Initial commit

Co-Authored-By: Claude Opus 4.6 <noreply@anthropic.com>
2026-03-29 22:42:55 -04:00
commit 0d7b2b1aab
389 changed files with 280296 additions and 0 deletions
--- a/modules/instagram_utils.py
+++ b/modules/instagram_utils.py
@@ -0,0 +1,461 @@
+#!/usr/bin/env python3
+"""
+Instagram Utilities Module
+
+Shared utility functions for Instagram downloaders (imginn, fastdl, toolzu, instaloader).
+Centralizes common functionality like media ID extraction to avoid code duplication.
+"""
+
+import re
+from datetime import datetime
+from pathlib import Path
+from typing import Optional, Set, Dict, Any
+
+
+def extract_instagram_media_id(filename_or_id: str) -> str:
+    """Extract the actual Instagram media ID from a filename or ID string.
+
+    Instagram image filenames follow the pattern:
+    {user_id}_{media_id}_{post_id}_n.ext
+    Where media_id is a 17-18 digit number starting with 18xxxxxxx
+
+    For video stories with AQ... format, these are story keys and
+    we use the whole key as the media ID.
+
+    Args:
+        filename_or_id: A filename like '591164014_18551181784006538_2284814566270897032_n'
+                       or just a media ID string
+
+    Returns:
+        The extracted Instagram media ID (17-18 digit number) or the original string
+        if no pattern matches
+
+    Examples:
+        >>> extract_instagram_media_id('591164014_18551181784006538_2284814566270897032_n')

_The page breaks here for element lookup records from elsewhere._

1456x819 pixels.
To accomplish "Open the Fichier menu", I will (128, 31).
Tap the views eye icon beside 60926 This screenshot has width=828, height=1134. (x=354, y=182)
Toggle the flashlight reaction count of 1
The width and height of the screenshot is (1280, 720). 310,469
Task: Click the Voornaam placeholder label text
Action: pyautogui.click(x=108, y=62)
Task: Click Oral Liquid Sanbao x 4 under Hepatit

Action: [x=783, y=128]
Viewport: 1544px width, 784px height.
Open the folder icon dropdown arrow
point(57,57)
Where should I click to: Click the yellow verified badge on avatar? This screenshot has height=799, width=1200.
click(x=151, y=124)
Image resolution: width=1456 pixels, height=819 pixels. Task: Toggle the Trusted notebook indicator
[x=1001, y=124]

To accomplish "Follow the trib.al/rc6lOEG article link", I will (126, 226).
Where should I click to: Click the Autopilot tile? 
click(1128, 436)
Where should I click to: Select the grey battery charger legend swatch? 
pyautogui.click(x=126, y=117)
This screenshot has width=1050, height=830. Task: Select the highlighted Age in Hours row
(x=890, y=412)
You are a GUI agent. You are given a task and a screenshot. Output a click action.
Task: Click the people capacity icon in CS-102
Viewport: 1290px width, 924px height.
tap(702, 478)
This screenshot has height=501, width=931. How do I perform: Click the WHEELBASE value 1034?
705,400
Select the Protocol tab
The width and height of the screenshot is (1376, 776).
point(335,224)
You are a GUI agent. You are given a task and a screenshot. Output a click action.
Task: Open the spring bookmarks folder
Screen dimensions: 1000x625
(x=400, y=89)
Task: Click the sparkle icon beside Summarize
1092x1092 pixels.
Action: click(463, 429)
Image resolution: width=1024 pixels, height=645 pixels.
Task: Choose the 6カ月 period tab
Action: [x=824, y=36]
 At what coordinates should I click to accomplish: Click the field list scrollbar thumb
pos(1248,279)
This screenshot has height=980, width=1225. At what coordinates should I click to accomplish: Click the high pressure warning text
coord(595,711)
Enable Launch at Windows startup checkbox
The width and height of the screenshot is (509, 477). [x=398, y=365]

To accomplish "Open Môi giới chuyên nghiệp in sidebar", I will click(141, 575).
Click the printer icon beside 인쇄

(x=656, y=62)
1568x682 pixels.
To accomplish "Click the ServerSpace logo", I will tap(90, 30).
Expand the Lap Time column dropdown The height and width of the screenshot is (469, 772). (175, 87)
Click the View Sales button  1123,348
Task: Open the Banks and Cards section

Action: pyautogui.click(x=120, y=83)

+        '18551181784006538'
+        >>> extract_instagram_media_id('18551181784006538')
+        '18551181784006538'
+        >>> extract_instagram_media_id('AQOOlj6M4PlGHBuYl02KzwUXefsdiou9q3ooFiNF4cUy3DEY6QKxROoUe9BKCeVJA4UF5BiVPIuqXheCU')
+        'AQOOlj6M4PlGHBuYl02KzwUXefsdiou9q3ooFiNF4cUy3DEY6QKxROoUe9BKCeVJA4UF5BiVPIuqXheCU'
+    """
+    if not filename_or_id:
+        return filename_or_id
+
+    # Pattern 1: Standard Instagram image format with underscore separators
+    # {user_id}_{media_id}_{post_id}_n
+    # Media ID is the 17-18 digit number starting with 18
+    # Use underscore or start/end as boundaries (not \b which doesn't work with underscores)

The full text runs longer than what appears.